Noelleen Kiprillis (elle) IA, MACN, M.Sc.Inf., Ph.D.

Formation et enseignement aux adultes

Soins aux aînés et soins aigus

Hôpital Maroondah

Eastern Health, Australie

La profession infirmière est l’une de celles qui inspirent le plus confiance. On nous associe à l’intelligence, au savoir et à l’empathie dans le domaine de la santé. On nous connaît aussi pour nos talents de conteuses. C’est ainsi que je vais vous conter l’histoire de quelqu’un d’autre. 

C’est l’histoire d’une infirmière novice, Grace, qui vient tout juste de commencer à travailler à l’hôpital. C’est son premier emploi d’infirmière depuis qu’elle a terminé l’université. Ses collègues sont très aimables, à l’exception d’une personne qui est vraiment désagréable. Il s’agit d’une infirmière chargée d’être le principal soutien de Grace. Elle est constamment mesquine envers Grace et la fait sentir idiote. Son langage corporel est négatif, elle lève les yeux au ciel, ignore Grace et lui fait des remarques désobligeantes. Cela survient surtout en privé, sans témoins. Grace ne sait plus à quel saint se vouer parce qu’elle ne comprend pas pourquoi cette personne est si méchante avec elle. Cela a débuté le lendemain du jour où elles ont fait équipe. Pourtant, cette personne est très aimable avec les autres infirmières nouvellement diplômées.

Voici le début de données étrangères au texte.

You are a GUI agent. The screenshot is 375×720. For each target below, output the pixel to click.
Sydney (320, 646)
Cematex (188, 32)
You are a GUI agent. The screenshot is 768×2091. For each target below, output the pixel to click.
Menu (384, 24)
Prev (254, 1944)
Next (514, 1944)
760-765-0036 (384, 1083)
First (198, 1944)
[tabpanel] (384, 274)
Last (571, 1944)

Grace commence à redouter d’aller travailler et lorsqu’elle travaille avec cette personne censée la soutenir, elle se sent maladroite et fait beaucoup d’erreurs. Souvent, elle éclate en sanglots dans la voiture en rentrant chez elle. Après des semaines à souffrir en silence, Grace se fait dire par une amie : « J’ai l’impression que ta préceptrice t’a prise en grippe. Je n’ai rien dit parce que je pensais que ça ne te dérangeait pas outre mesure. »

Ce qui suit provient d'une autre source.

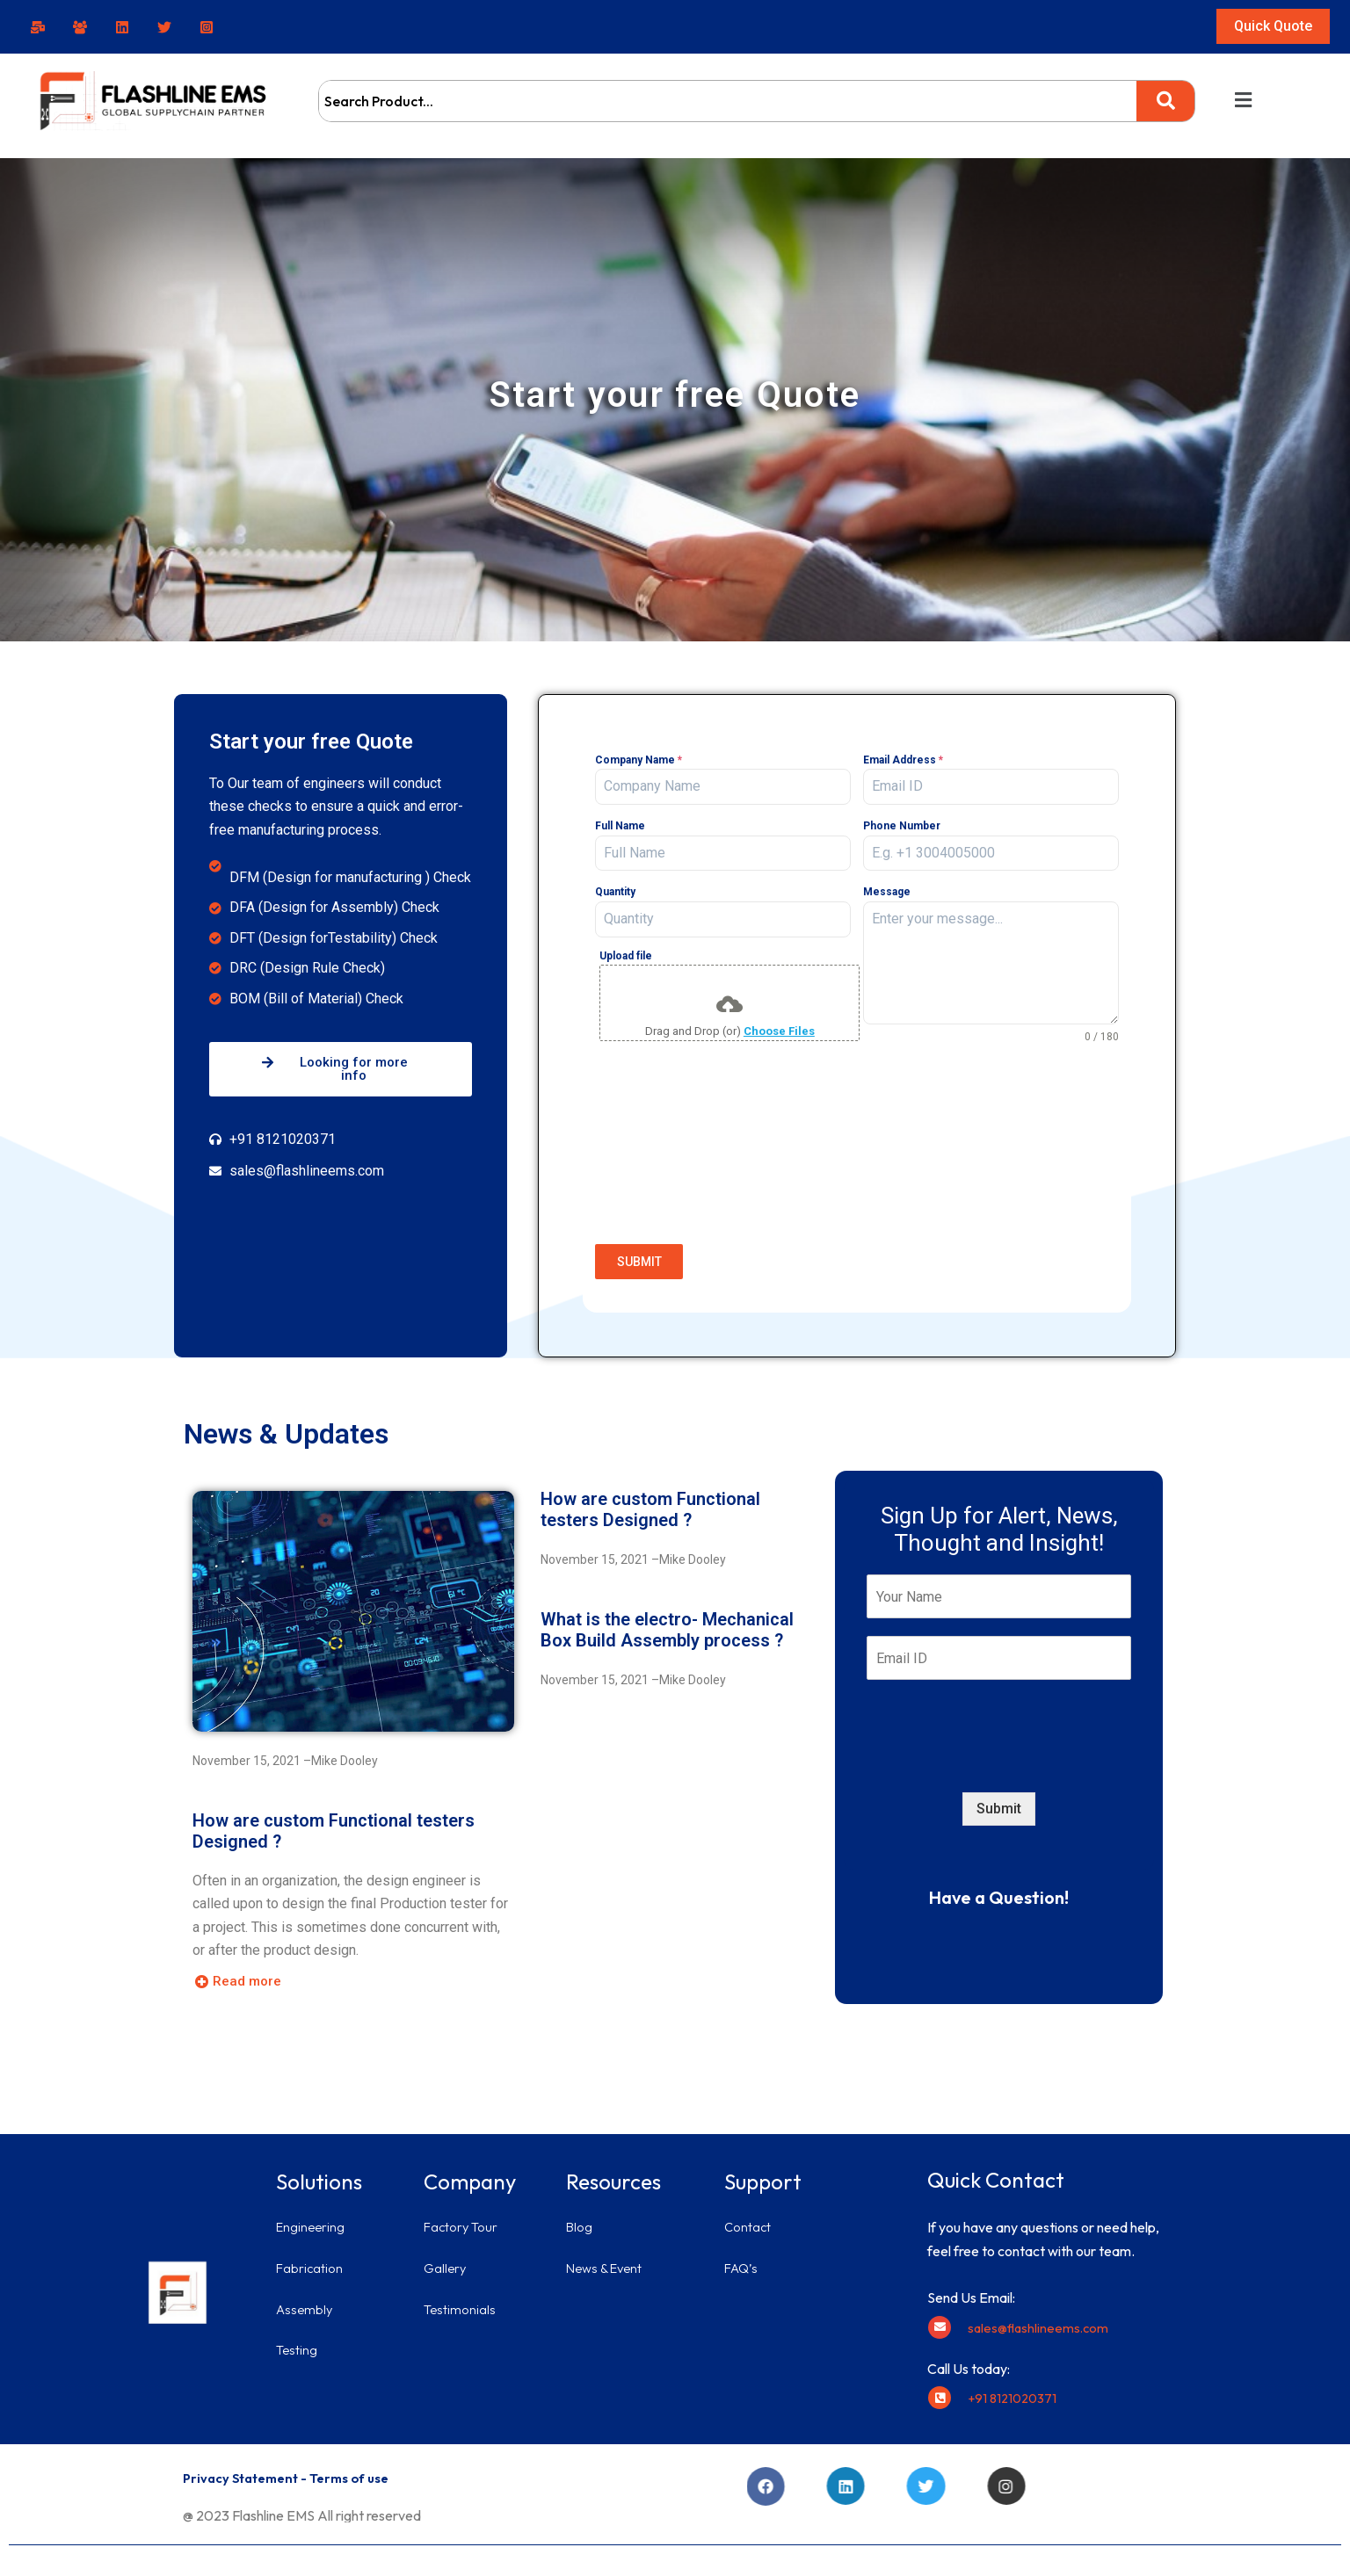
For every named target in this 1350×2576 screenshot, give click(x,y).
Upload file (625, 956)
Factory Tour (464, 2217)
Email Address (903, 760)
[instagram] (209, 27)
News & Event (607, 2259)
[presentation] (857, 1197)
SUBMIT (639, 1262)
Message (887, 892)
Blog (580, 2217)
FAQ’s (742, 2259)
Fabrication (311, 2259)
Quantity (615, 892)
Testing (297, 2340)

Ma thèse de doctorat a porté sur la prévalence de la violence horizontale dont les infirmières et infirmiers novices font l’expérience durant leur première année de pratique. Dans le cadre de cette recherche, j’ai interrogé des infirmières et infirmiers nouvellement diplômés à propos de leur expérience de transition. On parle de violence horizontale quand un membre de votre groupe de « pairs » se montre toxique, agressif ou hostile envers vous ou un groupe de collègues. Parfois, la violence horizontale est liée à l’intimidation au travail. Cette forme de violence est nocive dans tous les milieux de travail, mais les infirmières et infirmiers novices ne savent pas toujours la reconnaître ou ne réalisent pas son impact. Ce qui est certain, c’est que ce phénomène se produit trop souvent et avec trop de régularité au sein de notre profession « empathique ». Cette violence ne survient PAS quand les infirmières et infirmiers novices sont soutenus, traités avec respect et bienveillance et bien accueillis dans leur milieu de travail.

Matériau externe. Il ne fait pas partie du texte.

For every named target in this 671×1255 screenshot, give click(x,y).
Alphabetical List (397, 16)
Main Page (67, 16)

Dans le cas de Grace, le fait que quelqu’un lui ait parlé a enclenché une série d’événements qui ont mis fin à la violence horizontale. Sa situation a changé. Hélas, ce n’est pas le cas de bien d’autres personnes, qui ont enduré une telle violence pendant leur première année de travail, pour ensuite changer de domaine de pratique ou quitter l’établissement ou même la profession. Le plus grave est que les personnes qui s’adonnent à la violence horizontale sont connues du service, de la direction et de bien d’autres membres du personnel. 

Les infirmières et infirmiers novices ne réagissent pas tous de la même façon à cette expérience. Il leur arrive parfois d’en parler à un ami ou de demander conseil et presque toujours d’aborder la situation avec leurs proches ou leurs collègues. D’autres y vont plus discrètement, en réduisant leurs heures de travail, en prenant un congé de maladie ou en se dissociant de leur travail. Mes recherches indiquent que nous devons mieux soutenir les infirmières et infirmiers durant leur première année de pratique pour réduire ces expériences de violence horizontale. Il suffit de ne pas oublier d’être aimable avec les infirmières et infirmiers novices, et pourquoi pas avec l’ensemble de vos collègues.